Milner was a journalist who was plucked from obscurity by Stead, who made him assistant editor at the Pall Mall Gazette. After a series of political appointments, Stead and Rhodes used their influence to have him appointed High Commissioner for Southern Africa in 1897, an important and influential position in the years leading up to the Boer War. Milner mentored a group of young lawyers and administrators, mostly affiliated with Oxford University, who became known as “Milner’s Kindergarten.” These figures went on to become some of the most influential figures in the foreign affairs of the early 20th century British Empire, including Lord Lothian, Philip Henry Karr, Robert Henry Brand of Lazard Brothers, 1st Baron Tweedsmuir, and Lionel Curtis, the founder of the Royal Institute of International Affairs.
In a rare recorded interview, Professor Quigley described in detail how this Rhodes-founded Round Table Group exerted power in international affairs in the first half of the 20th century through organizations like Chatham House
According to Quigley, the group was responsible for the Boer War, the establishment of the Rhodes Trust, the control of The Times, the formation of the League of Nations, the formation of the Royal Institute of International Affairs, and the appeasement of Nazi Germany, amongst other events.
In recent years, Chatham House, its most visible mouthpiece, has been responsible for reports on why gold is not a viable alternative to the current international monetary system, an analysis of the 2009 Iranian election that informed reports around the globe about the “irregularities” of that election, an op-ed from the British Foreign Secretary urging for a thoroughgoing weaponization of cyberspace, amongst many other influential documents, publications, conferences and presentations.
In the end, what is perhaps most intriguing to those who are interested in examining how power functions in society is not necessarily the secretive origins of a group like the Royal Institute of International Affairs, or even the way that it has covertly manipulated, shaped and controlled British foreign policy for decades, or how it has managed to wield such considerable influence over world affairs through its various branch organizations. Instead, what is most fascinating about Chatham House is that it is so very much open.

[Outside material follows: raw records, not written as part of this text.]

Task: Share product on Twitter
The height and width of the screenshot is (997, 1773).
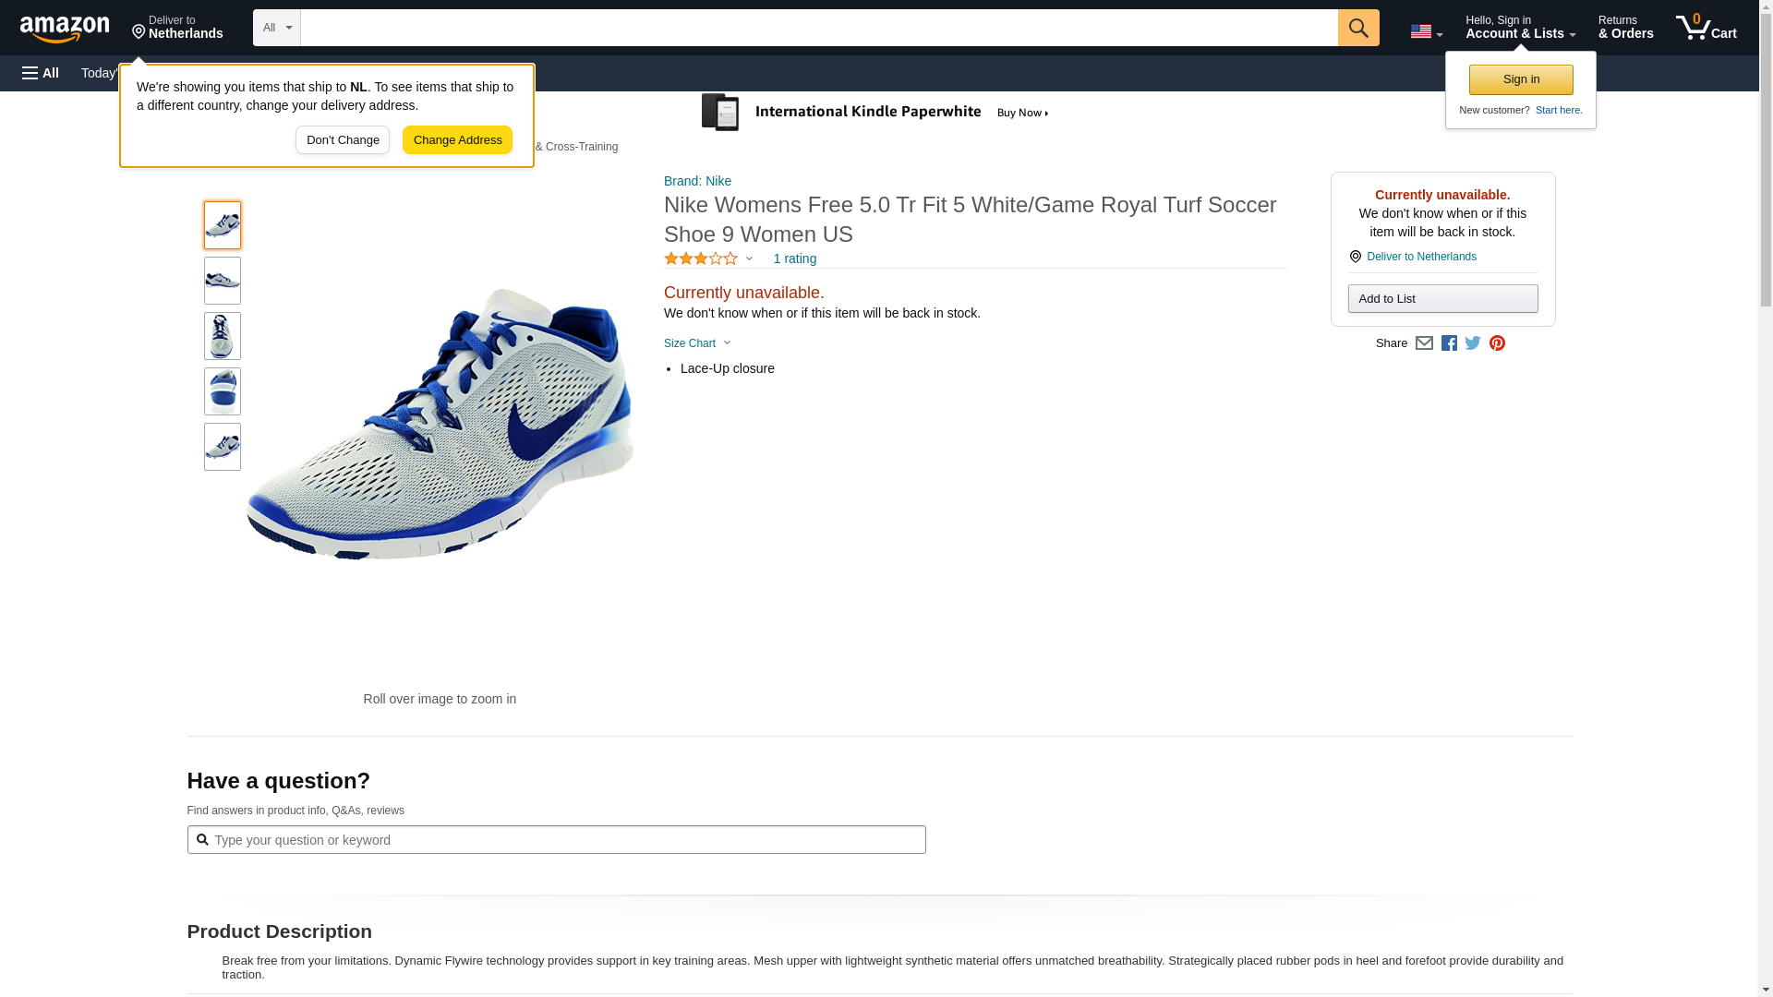Action: [1473, 343]
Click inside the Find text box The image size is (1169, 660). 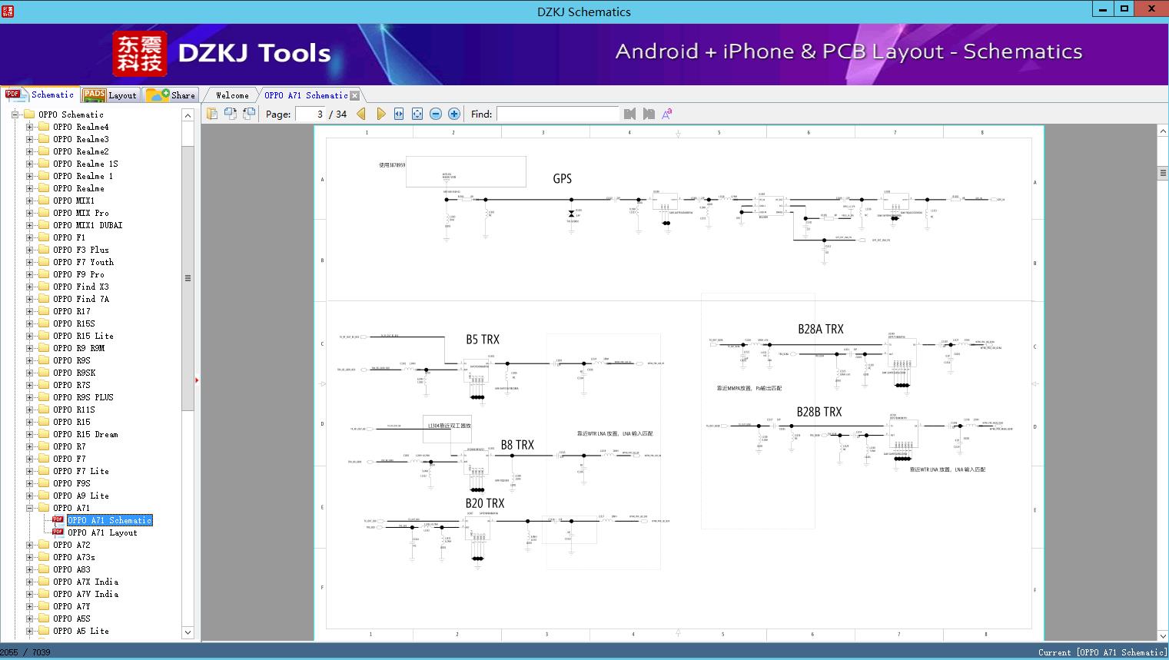tap(559, 114)
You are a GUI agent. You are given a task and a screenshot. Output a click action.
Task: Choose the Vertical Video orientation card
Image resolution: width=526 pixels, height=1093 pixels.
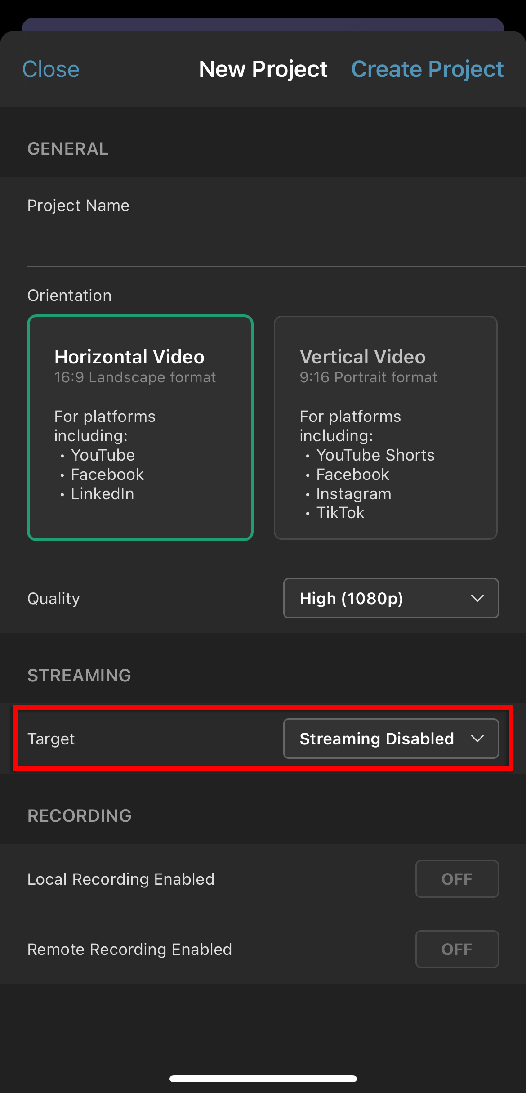point(385,427)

Many of its meetings and proceedings are publicly available. It’s partners and corporate members are published on its website. Its journal is accessible to all. Its history, once shrouded in mystery, has been laid bare for over half a century thanks to the work of scholars like Quigley. And yet still, for all that, the RIIA is rarely discussed as an important power centre in 21st century society.
In some ways, perhaps this is its greatest accomplishment: to hide its enormous influence and its ongoing role in steering global geopolitics, not by hiding under a blanket of secrecy like the Bilderberg Group, Skull and Bones, or other secret societies, but by putting itself so much in the public spotlight that it seems mundane. It should be noted, after all, that this is precisely the way that Rhodes envisioned such an organization to function, and the continued existence and influence of that idea, manifested most openly in Chatham House, the CFR, and their brethren think tanks around the world, might serve as the perfect example of how some of the world’s biggest secrets are hidden in plain sight.